Exercise instructions: Pictures stay out of the copy. Transcribe exactly, and only, the line with "Screen dimensions: 1456x819" through the last line of the entries below.
##### Given data
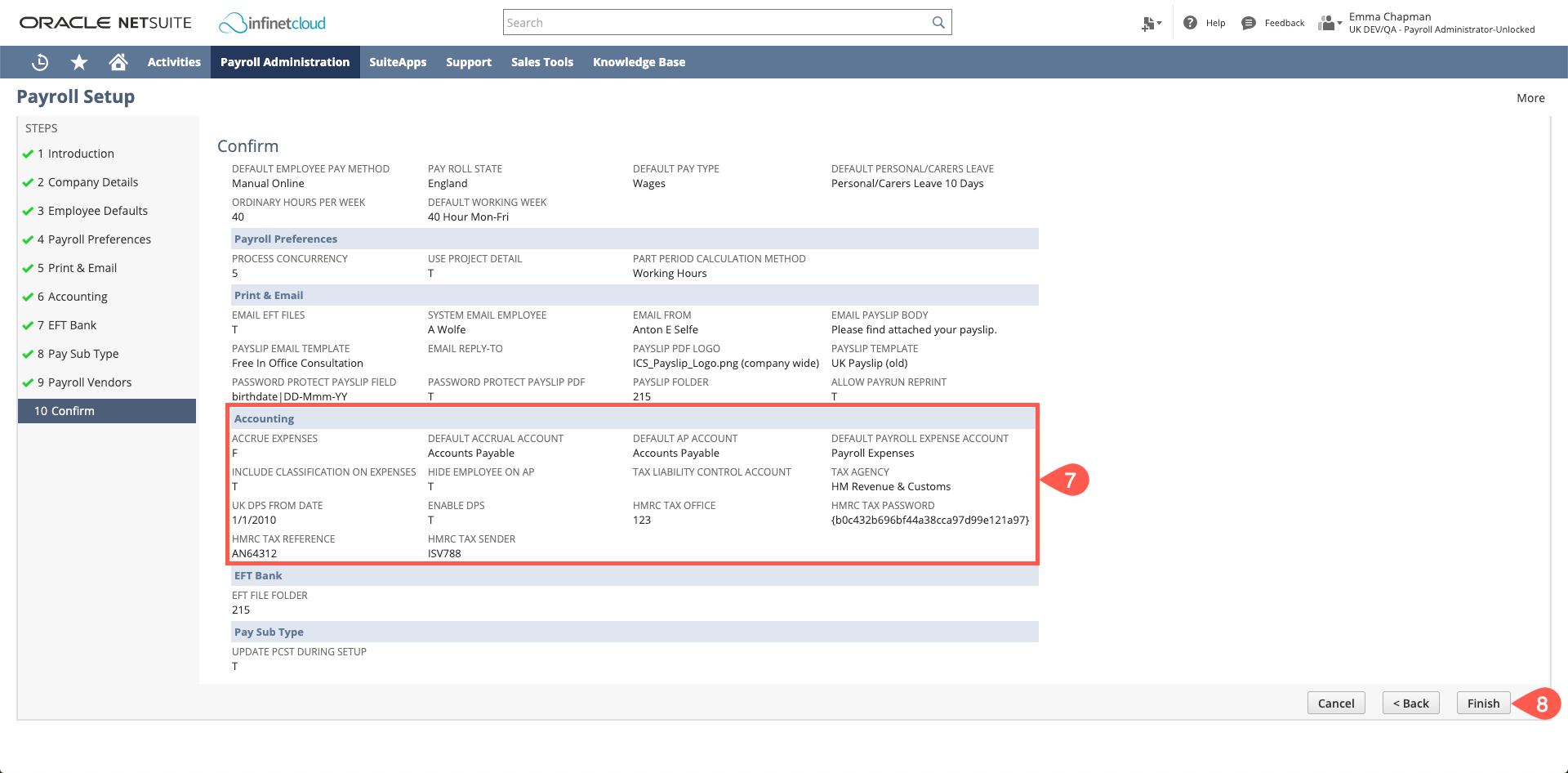
Task: Select step 6 Accounting in the sidebar
Action: pos(72,296)
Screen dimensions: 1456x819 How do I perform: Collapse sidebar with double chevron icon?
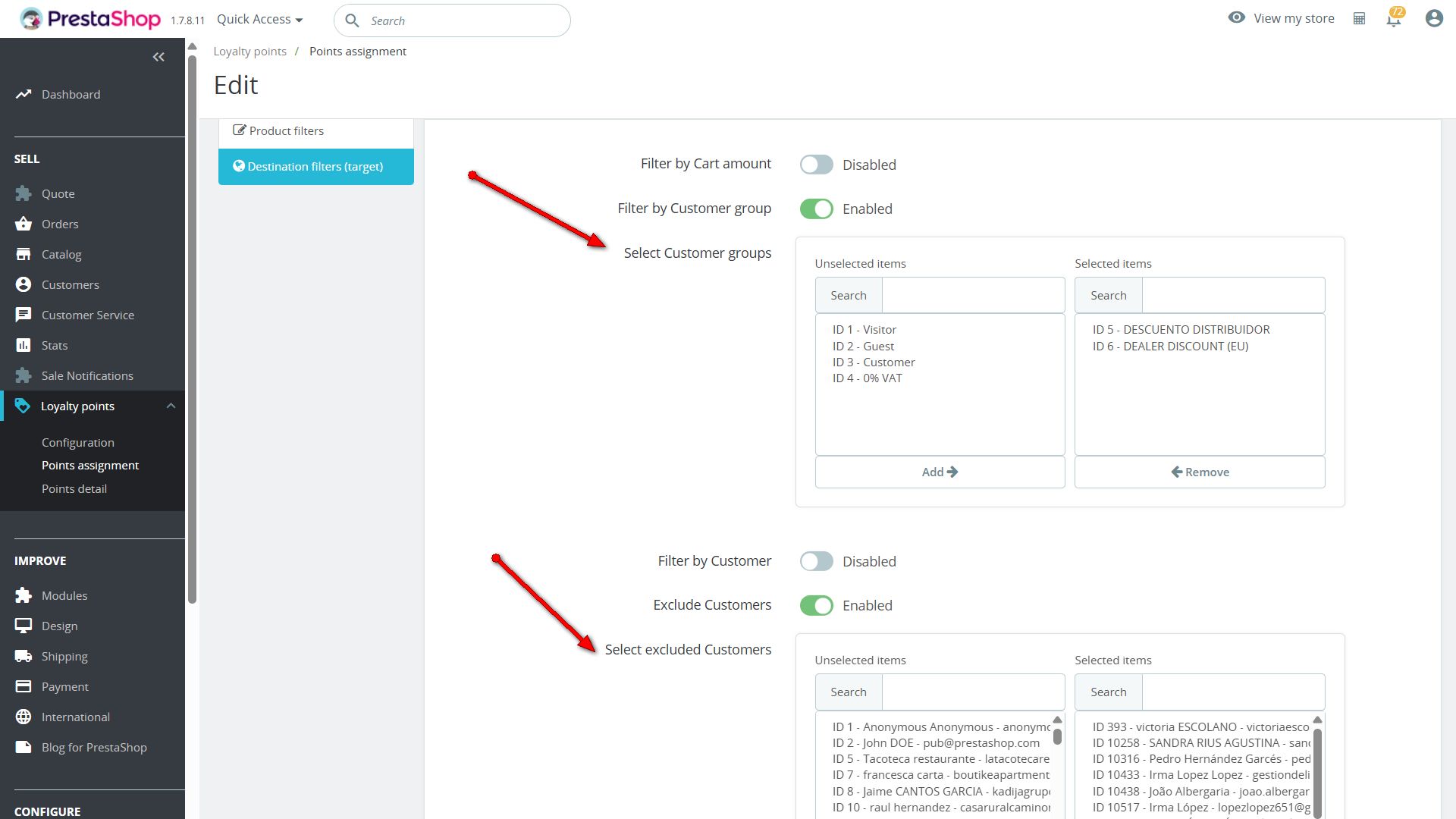tap(158, 57)
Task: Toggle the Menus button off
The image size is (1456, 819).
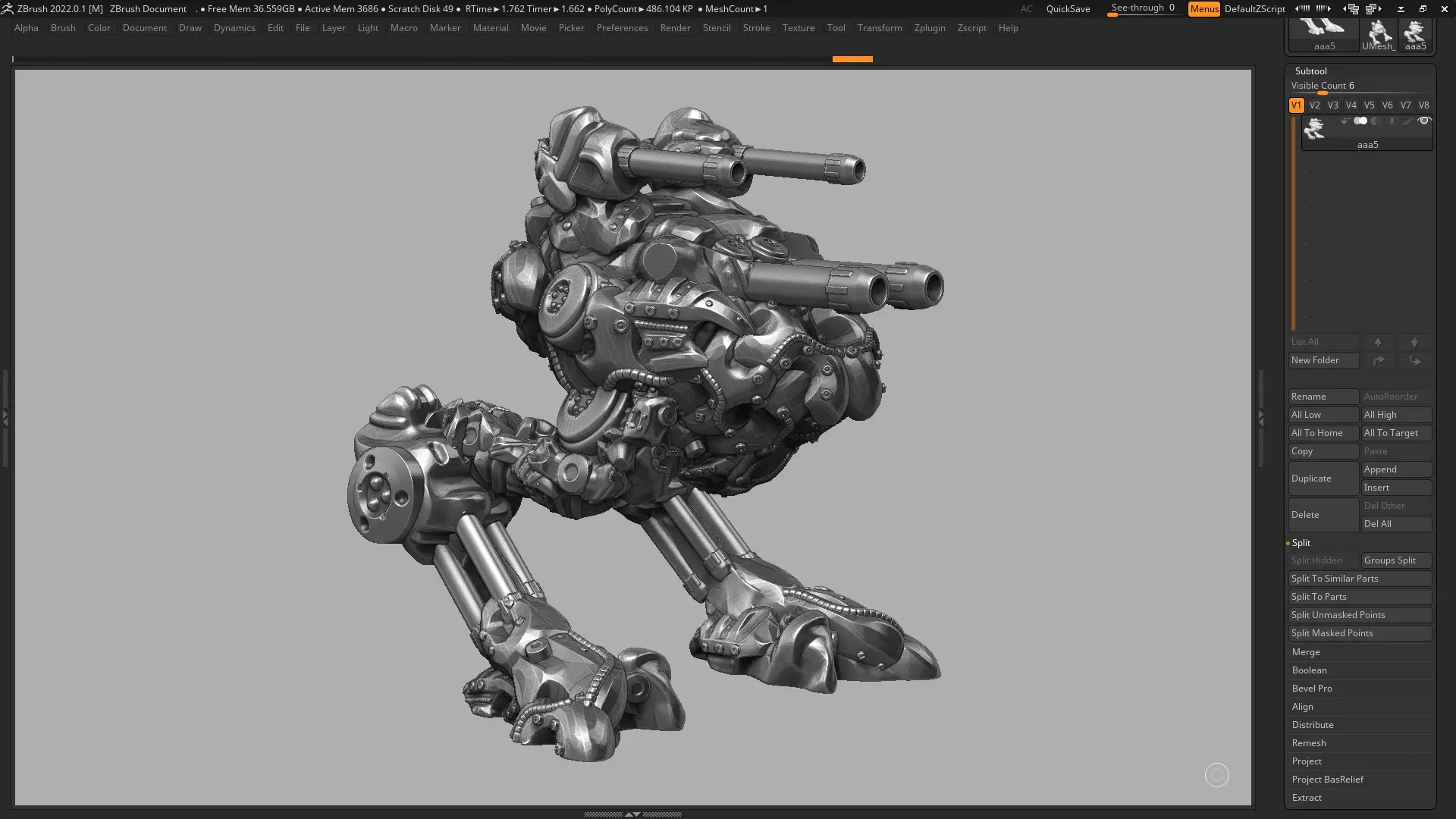Action: 1203,9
##########
Answer box:
Screen dimensions: 1456x819 How do I perform: Collapse sidebar with double chevron icon?
tap(158, 57)
Task: Toggle the Menus button off
The image size is (1456, 819).
Action: 1203,9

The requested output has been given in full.